ShenZhen ZhengKang Technology Co., Ltd. % Iris Wang Consultant Shenzhen Joyantech Consulting Co., Ltd. 1713A, Block A, Zhongguan Times Square, Liuxian Avenue, Xili Town Shenzhen, Guangdong 518000 China

Re: K203707

Trade/Device Name: Infrared Forehead Thermometer, Model JZK-601, JZK-602, JZK-603 Regulation Number: 21 CFR 880.2910 Regulation Name: Clinical electronic thermometer Regulatory Class: Class II Product Code: FLL Dated: December 8, 2020 Received: December 18, 2020

Dear Iris Wang:

We have reviewed your Section 510(k) premarket notification of intent to market the device referenced above and have determined the device is substantially equivalent (for the indications for use stated in the enclosure) to legally marketed predicate devices marketed in interstate commerce prior to May 28, 1976, the enactment date of the Medical Device Amendments, or to devices that have been reclassified in accordance with the provisions of the Federal Food, Drug, and Cosmetic Act (Act) that do not require approval of a premarket approval application (PMA).

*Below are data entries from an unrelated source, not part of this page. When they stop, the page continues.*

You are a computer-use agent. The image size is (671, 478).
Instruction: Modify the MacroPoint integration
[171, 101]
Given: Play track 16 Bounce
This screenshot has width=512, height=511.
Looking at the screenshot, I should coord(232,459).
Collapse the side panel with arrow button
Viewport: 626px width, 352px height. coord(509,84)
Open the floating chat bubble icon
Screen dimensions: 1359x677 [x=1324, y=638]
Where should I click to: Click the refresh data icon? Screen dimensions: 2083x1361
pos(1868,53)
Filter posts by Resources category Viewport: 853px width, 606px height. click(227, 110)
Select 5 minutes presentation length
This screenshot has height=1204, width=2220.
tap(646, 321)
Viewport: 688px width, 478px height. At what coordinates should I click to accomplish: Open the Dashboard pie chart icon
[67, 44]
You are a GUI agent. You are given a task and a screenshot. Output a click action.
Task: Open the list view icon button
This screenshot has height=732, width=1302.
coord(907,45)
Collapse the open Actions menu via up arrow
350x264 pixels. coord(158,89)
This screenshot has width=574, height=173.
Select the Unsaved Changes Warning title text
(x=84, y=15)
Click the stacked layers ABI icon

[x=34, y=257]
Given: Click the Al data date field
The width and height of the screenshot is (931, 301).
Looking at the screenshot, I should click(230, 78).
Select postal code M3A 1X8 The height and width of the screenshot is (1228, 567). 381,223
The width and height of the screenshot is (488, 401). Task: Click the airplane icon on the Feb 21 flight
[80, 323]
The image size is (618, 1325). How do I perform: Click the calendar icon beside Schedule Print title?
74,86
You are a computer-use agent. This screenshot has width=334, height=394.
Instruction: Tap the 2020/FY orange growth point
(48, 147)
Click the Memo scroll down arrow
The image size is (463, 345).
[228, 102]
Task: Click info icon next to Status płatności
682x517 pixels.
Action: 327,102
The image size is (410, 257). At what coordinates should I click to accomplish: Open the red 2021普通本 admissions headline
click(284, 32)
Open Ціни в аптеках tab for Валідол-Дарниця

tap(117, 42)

You may, therefore, market the device, subject to the general controls provisions of the Act. Although this letter refers to your product as a device, please be aware that some cleared products may instead be combination products. The 510(k) Premarket Notification Database located at https://www.accessdata.fda.gov/scripts/cdrh/cfdocs/cfpmn/pmn.cfm identifies combination product submissions. The general controls provisions of the Act include requirements for annual registration, listing of devices, good manufacturing practice, labeling, and prohibitions against misbranding and adulteration. Please note: CDRH does not evaluate information related to contract liability warranties. We remind you, however, that device labeling must be truthful and not misleading.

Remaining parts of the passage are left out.